The first major English-language work on Alsace-Lorraine and imperial Germany in over fifty years, Reluctant Union revises many of the commonly held notions about the German annexation and rule of the territory that came to be known as the Reichsland.
Concentrating on the territory's internal development between 1871 and 1918, and its relationship to imperial Germany, Dr. Silverman rejects the traditional treatment of Alsace-Lorraine as merely an object of international tension. The territory's population is viewed as a pluralistic society, not as a monolithic, hostile anti-German phalanx. The role of chauvinistic sentiment is placed in proper perspective; for the Alsace-Lorrainers, political and economic considerations often outweighed nationalistic preferences.
In showing that German authority was seriously divided between conciliation and coercion, Dr. Silverman dismisses the widespread assumption that the German bureaucracy was invariably repressive in its attempts to integrate the Reichsland into the empire. In fact, the confusion and vacillation produced by the conflicts between imperial civilian and military authorities reactivated political life in Alsace-Lorraine. This political reawakening led to a closer tie between the Reichsland and the empire, but opposition from German industrial interests obstructed economic integration.

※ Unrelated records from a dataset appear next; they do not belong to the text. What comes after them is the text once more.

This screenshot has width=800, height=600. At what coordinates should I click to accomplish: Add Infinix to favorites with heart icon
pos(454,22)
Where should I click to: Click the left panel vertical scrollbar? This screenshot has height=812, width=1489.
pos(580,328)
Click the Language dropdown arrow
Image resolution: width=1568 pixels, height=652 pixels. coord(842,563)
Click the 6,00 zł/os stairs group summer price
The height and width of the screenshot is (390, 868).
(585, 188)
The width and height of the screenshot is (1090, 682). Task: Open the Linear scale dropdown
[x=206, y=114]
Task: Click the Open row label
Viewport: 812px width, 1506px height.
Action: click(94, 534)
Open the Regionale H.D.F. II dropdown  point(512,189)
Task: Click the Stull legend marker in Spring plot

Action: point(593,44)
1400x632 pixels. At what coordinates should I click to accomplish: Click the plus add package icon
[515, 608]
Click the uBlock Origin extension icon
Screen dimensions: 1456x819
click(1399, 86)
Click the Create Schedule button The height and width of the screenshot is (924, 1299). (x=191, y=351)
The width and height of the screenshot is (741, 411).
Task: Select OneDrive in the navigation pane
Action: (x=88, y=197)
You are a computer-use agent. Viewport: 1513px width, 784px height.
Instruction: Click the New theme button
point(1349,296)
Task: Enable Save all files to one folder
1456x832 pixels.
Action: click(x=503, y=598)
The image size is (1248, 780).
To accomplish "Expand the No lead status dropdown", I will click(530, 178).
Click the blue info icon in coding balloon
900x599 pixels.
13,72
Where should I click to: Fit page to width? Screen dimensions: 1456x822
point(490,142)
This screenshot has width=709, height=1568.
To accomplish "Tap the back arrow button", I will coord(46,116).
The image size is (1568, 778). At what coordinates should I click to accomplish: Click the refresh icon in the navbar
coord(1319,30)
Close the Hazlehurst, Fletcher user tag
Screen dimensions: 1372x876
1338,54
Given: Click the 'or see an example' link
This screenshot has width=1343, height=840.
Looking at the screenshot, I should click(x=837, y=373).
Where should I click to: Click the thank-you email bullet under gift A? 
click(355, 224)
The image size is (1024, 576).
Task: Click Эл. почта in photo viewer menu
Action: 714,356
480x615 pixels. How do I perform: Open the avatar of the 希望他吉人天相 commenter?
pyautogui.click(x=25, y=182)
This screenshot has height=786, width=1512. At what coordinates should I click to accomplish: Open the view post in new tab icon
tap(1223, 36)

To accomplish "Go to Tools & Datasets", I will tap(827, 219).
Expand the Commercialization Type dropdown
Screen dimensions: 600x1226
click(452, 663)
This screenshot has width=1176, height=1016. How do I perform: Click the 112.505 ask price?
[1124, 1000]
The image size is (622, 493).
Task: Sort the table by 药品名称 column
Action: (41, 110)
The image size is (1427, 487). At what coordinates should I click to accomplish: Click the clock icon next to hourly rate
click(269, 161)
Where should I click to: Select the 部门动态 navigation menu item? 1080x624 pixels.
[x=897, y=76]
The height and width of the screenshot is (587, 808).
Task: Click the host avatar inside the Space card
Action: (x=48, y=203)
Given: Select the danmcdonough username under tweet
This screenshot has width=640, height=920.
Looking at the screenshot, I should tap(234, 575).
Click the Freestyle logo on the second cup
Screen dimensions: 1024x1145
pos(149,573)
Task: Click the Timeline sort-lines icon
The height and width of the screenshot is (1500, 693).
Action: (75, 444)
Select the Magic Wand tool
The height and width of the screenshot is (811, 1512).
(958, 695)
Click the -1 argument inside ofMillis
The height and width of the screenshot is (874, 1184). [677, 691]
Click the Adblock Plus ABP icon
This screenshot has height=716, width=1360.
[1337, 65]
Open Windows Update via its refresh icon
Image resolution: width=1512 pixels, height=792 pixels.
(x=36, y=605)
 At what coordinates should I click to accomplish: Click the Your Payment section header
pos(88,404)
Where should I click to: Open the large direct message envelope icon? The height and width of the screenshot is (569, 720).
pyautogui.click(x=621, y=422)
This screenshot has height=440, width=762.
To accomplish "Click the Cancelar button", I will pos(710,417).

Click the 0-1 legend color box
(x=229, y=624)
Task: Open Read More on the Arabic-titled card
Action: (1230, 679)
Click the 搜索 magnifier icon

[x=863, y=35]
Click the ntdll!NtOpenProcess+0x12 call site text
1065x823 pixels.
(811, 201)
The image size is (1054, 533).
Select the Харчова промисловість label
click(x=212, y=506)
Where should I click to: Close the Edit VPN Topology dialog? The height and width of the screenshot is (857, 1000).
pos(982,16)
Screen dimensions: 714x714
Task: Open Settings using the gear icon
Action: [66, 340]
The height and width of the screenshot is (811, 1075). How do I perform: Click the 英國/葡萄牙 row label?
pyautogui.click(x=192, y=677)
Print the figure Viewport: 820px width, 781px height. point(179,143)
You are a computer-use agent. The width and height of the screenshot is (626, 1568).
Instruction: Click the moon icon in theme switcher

Alsace-Lorraine's political, social, and economic history from 1871 to 1918 has never before been investigated in such depth. Dr. Silverman's description and analysis of this period details the Reichsland's administrative and constitutional history; outlines German programs for Alsace-Lorraine in the critical areas of citizenship option, military service, language requirements, and education; traces the German government's attempts to regulate and suppress the Roman Catholic Church in Alsace-Lorraine; and includes a highly interpretive survey of the Reichsland's economic history, which complements the portrayal of the development of territorial political parties. Free from the nationalistic bias that detracts from most studies of Alsace-Lorraine, Reluctant Union fills a major gap in the history of imperial Germany and modern Europe.